Mere Life or More Life?

Glen Newey

  • Great Books, Bad Arguments: ‘Republic’, ‘Leviathan’ and ‘The Communist Manifesto’ by W.G. Runciman
    Princeton, 127 pp, £13.95, March 2010, ISBN 978 0 691 14476 4
  • Emergency Politics: Paradox, Law, Democracy by Bonnie Honig
    Princeton, 197 pp, £15.95, August 2011, ISBN 978 0 691 15259 2

Here are the nominees for the greatest bad argument in political theory. They are: Thomas Hobbes, for Leviathan; Karl Marx and Friedrich Engels, for The Communist Manifesto; and Plato, for the Republic. Why them? Each of the candidates is hallowed as a Penguin Classic. Each has been foisted on freshman generations in Pol Phil 101. And each could be thought to exemplify, after a fashion, the aristocratic style in political theory.
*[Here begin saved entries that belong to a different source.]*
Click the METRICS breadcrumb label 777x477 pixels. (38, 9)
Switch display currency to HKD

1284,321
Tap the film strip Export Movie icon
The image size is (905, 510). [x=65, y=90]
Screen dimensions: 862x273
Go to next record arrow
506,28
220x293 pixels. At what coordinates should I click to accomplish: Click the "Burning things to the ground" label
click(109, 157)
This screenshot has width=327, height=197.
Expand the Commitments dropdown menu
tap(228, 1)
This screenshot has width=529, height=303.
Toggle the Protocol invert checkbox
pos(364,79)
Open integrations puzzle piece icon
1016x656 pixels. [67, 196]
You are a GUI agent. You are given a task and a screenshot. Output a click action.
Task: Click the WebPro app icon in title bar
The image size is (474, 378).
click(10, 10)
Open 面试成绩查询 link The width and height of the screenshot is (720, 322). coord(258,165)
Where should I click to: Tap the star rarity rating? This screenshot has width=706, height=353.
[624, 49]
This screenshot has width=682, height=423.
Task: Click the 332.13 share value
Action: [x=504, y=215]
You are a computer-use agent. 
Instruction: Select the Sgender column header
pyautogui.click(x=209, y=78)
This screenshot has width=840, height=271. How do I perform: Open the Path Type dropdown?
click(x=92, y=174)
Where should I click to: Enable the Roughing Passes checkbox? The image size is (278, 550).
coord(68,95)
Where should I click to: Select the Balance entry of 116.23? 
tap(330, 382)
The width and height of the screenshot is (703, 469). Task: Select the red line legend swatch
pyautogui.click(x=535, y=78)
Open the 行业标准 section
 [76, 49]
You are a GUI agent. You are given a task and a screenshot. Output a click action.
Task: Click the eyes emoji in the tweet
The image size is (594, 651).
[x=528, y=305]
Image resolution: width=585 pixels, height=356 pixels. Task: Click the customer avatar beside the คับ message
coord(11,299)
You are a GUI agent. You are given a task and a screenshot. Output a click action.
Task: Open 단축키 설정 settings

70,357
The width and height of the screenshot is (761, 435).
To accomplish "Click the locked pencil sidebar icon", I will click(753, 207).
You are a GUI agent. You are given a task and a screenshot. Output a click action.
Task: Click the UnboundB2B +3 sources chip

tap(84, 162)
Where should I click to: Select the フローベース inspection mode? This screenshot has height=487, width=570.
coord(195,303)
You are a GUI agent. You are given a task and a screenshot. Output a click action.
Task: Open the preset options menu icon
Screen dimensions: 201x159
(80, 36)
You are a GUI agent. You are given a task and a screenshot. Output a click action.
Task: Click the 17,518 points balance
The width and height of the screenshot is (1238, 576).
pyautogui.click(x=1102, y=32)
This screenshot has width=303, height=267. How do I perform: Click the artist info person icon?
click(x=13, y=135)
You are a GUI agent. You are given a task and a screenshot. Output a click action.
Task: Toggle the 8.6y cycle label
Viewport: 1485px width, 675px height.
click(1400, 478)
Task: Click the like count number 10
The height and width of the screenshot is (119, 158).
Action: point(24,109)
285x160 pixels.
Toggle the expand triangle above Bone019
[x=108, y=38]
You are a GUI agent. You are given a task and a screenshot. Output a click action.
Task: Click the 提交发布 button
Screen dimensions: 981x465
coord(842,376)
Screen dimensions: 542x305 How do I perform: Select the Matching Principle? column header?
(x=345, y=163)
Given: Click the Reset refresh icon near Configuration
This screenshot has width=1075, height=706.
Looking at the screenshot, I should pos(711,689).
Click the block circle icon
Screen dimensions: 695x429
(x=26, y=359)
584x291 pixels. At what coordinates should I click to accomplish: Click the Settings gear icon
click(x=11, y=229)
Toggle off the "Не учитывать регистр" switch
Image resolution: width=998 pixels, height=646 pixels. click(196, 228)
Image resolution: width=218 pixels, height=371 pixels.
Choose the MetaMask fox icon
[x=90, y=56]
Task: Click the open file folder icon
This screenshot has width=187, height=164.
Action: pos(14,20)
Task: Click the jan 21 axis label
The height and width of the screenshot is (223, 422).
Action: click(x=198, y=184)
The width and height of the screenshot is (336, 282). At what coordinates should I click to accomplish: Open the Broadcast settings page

Indeed, each of the three contenders either was a blueblood in his own right, or spent much of his life cheek by receding jowl with them. They have imagined a political theory that comports with their standing as ottimati in their own right, or their counsellors. Plato was an Athenian nob, connected via his mother, Perictione, to several of the Thirty Tyrants. Hobbes spent virtually all his adult life in the service of the Cavendish family, of the earldom (now duchy) of Devonshire. Even Marx, a Rhineland Jew, managed to cop off with the daughter of the Baron von Westphalen.